● **What is asked**
Copy out every line of the data below with nothing changed.

[Word and element location data]

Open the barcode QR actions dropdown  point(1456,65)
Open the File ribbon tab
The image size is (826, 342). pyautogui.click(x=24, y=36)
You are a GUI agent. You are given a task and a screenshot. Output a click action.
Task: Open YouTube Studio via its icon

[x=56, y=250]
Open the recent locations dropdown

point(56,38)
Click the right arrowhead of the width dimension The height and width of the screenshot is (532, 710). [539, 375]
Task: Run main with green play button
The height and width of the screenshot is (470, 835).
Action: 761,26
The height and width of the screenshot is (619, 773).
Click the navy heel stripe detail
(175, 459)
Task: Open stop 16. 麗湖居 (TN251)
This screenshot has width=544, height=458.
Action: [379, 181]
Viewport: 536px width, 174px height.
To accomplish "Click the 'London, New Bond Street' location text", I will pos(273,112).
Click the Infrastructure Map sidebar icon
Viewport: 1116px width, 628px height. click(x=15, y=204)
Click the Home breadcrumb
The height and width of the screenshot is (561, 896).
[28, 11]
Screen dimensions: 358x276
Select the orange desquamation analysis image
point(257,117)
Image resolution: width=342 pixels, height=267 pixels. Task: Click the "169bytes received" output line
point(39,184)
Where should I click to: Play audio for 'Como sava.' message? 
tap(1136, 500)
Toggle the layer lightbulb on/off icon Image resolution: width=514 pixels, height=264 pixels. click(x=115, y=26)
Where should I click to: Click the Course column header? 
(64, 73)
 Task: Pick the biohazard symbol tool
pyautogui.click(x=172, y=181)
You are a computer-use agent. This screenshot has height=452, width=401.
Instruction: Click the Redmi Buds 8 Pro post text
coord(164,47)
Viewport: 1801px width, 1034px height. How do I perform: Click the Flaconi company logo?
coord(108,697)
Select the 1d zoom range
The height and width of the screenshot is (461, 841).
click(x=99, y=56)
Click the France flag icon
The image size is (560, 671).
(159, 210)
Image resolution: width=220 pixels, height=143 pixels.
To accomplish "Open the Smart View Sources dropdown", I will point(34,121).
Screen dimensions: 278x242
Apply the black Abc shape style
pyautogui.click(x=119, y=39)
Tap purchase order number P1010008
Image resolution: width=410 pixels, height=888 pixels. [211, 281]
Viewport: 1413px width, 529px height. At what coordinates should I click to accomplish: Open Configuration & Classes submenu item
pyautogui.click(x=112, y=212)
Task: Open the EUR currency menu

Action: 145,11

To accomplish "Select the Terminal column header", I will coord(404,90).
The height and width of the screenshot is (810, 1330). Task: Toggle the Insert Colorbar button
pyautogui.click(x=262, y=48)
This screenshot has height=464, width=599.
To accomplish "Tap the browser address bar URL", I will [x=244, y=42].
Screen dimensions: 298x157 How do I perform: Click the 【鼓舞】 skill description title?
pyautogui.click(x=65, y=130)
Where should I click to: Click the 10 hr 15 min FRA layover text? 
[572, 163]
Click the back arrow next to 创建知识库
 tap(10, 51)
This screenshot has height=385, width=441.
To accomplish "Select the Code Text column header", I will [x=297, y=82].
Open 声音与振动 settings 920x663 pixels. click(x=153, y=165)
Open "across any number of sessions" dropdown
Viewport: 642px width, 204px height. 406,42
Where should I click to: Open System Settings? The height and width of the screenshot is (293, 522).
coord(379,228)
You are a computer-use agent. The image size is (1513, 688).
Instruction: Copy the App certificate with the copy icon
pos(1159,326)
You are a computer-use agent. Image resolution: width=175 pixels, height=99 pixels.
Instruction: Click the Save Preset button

● **Completed task**
Open the barcode QR actions dropdown  point(1456,65)
Open the File ribbon tab
The image size is (826, 342). pyautogui.click(x=24, y=36)
You are a GUI agent. You are given a task and a screenshot. Output a click action.
Task: Open YouTube Studio via its icon

[x=56, y=250]
Open the recent locations dropdown

point(56,38)
Click the right arrowhead of the width dimension The height and width of the screenshot is (532, 710). [539, 375]
Task: Run main with green play button
The height and width of the screenshot is (470, 835).
Action: 761,26
The height and width of the screenshot is (619, 773).
Click the navy heel stripe detail
(175, 459)
Task: Open stop 16. 麗湖居 (TN251)
This screenshot has width=544, height=458.
Action: [379, 181]
Viewport: 536px width, 174px height.
To accomplish "Click the 'London, New Bond Street' location text", I will pos(273,112).
Click the Infrastructure Map sidebar icon
Viewport: 1116px width, 628px height. click(x=15, y=204)
Click the Home breadcrumb
The height and width of the screenshot is (561, 896).
[28, 11]
Screen dimensions: 358x276
Select the orange desquamation analysis image
point(257,117)
Image resolution: width=342 pixels, height=267 pixels. Task: Click the "169bytes received" output line
point(39,184)
Where should I click to: Play audio for 'Como sava.' message? 
tap(1136, 500)
Toggle the layer lightbulb on/off icon Image resolution: width=514 pixels, height=264 pixels. click(x=115, y=26)
Where should I click to: Click the Course column header? 
(64, 73)
 Task: Pick the biohazard symbol tool
pyautogui.click(x=172, y=181)
You are a computer-use agent. This screenshot has height=452, width=401.
Instruction: Click the Redmi Buds 8 Pro post text
coord(164,47)
Viewport: 1801px width, 1034px height. How do I perform: Click the Flaconi company logo?
coord(108,697)
Select the 1d zoom range
The height and width of the screenshot is (461, 841).
click(x=99, y=56)
Click the France flag icon
The image size is (560, 671).
(159, 210)
Image resolution: width=220 pixels, height=143 pixels.
To accomplish "Open the Smart View Sources dropdown", I will point(34,121).
Screen dimensions: 278x242
Apply the black Abc shape style
pyautogui.click(x=119, y=39)
Tap purchase order number P1010008
Image resolution: width=410 pixels, height=888 pixels. [211, 281]
Viewport: 1413px width, 529px height. At what coordinates should I click to accomplish: Open Configuration & Classes submenu item
pyautogui.click(x=112, y=212)
Task: Open the EUR currency menu

Action: 145,11

To accomplish "Select the Terminal column header", I will coord(404,90).
The height and width of the screenshot is (810, 1330). Task: Toggle the Insert Colorbar button
pyautogui.click(x=262, y=48)
This screenshot has height=464, width=599.
To accomplish "Tap the browser address bar URL", I will [x=244, y=42].
Screen dimensions: 298x157 How do I perform: Click the 【鼓舞】 skill description title?
pyautogui.click(x=65, y=130)
Where should I click to: Click the 10 hr 15 min FRA layover text? 
[572, 163]
Click the back arrow next to 创建知识库
 tap(10, 51)
This screenshot has height=385, width=441.
To accomplish "Select the Code Text column header", I will [x=297, y=82].
Open 声音与振动 settings 920x663 pixels. click(x=153, y=165)
Open "across any number of sessions" dropdown
Viewport: 642px width, 204px height. 406,42
Where should I click to: Open System Settings? The height and width of the screenshot is (293, 522).
coord(379,228)
You are a computer-use agent. The image size is (1513, 688).
Instruction: Copy the App certificate with the copy icon
pos(1159,326)
You are a computer-use agent. Image resolution: width=175 pixels, height=99 pixels.
Instruction: Click the Save Preset button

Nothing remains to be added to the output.